The idea is to have every part of Hermeticism — each part of the Tree of Life, each element of astrology, each aspect of alchemy, each stage and state of theurgy — represented in the deck of cards.

Once you know how the cards represent all of that, you can use them as a source of divination, and to “cast spells”.

Each card falls into one of these categories:

  1. It’s a trump — usually called “major arcana”. This means it stands in for one of the Paths on the Tree of Life. There are three kinds of trump:

    1. Elemental trumps represent the four classical elements: Earth, Air, Water, and Fire.

    2. Planetary trumps stand in for the seven classical planets: Saturn, Jupiter, Mars, the Sun, Venus, Mercury, and the Moon.

    3. Zodiacal trumps represent the twelve signs of the zodiac: Aries, Taurus, Gemini, Cancer, Leo, Virgo, Libra, Scorpio, Sagittarius, Capricorn, Aquarius, and Pisces.

  2. It’s a numbered card, which means it stands in for a facet of one of the ten Spheres of the Tree of Life. Each Sphere is shown as having four facets, represented by the classical elements — but in the numbered cards these are depicted using suits (usually something like wands, cups, swords, and disks).

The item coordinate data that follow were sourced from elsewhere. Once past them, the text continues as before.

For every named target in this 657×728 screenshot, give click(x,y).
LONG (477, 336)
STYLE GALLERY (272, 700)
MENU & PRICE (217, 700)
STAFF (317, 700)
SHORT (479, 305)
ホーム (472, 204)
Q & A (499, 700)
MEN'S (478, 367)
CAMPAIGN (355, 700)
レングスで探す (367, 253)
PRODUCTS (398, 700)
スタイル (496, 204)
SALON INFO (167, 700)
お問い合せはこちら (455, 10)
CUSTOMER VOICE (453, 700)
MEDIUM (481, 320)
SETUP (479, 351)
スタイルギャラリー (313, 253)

  3. It’s a court card. These represent identities. Or you can think of them as characters you encounter in different parts of the Tree. These are aspects of theurgy. Each character resides in a Sphere. Since each Sphere has four facets, so do these royals. Their names are inconsistent between decks, but there are always four:

    1. The King, who resides in the Sphere of Stars. The father archetype. Conscious essence beyond time.

    2. The Queen, who’s in the Sphere of Saturn. The mother archetype. Eternal threshold consciousness.

    3. The Prince, overseeing the Sphere of the Sun. He is the son, and is also the “higher self”. (In many decks this is the “Knight” — but in some, like the Thoth Tarot, “Knight” refers to the King!)

    4. The Princess, living on Earth. She represents the mortal human (i.e. you!). She is the daughter. (This card is often called the “Page”. She corresponds to the Jack in standard playing cards.)

(One card deserves special mention: The final trump card, often called “The Universe” or “The World”, is both the planetary trump of Saturn and the elemental trump of Earth. It’s the only trump to get two correspondences. It stands in for the Path from the Moon to Earth, which is often taken as the birth canal.)

Here I’ve emphasized the Qabalistic and astrological correspondences. Alchemy is present too but is more subtle: it requires a rich familiarity with the symbols and processes of alchemy, as well as how the Paths of the Tree relate to the Spheres.

That’s not beyond what I’m willing to talk about! But it’s more in depth than I go into in this particular video.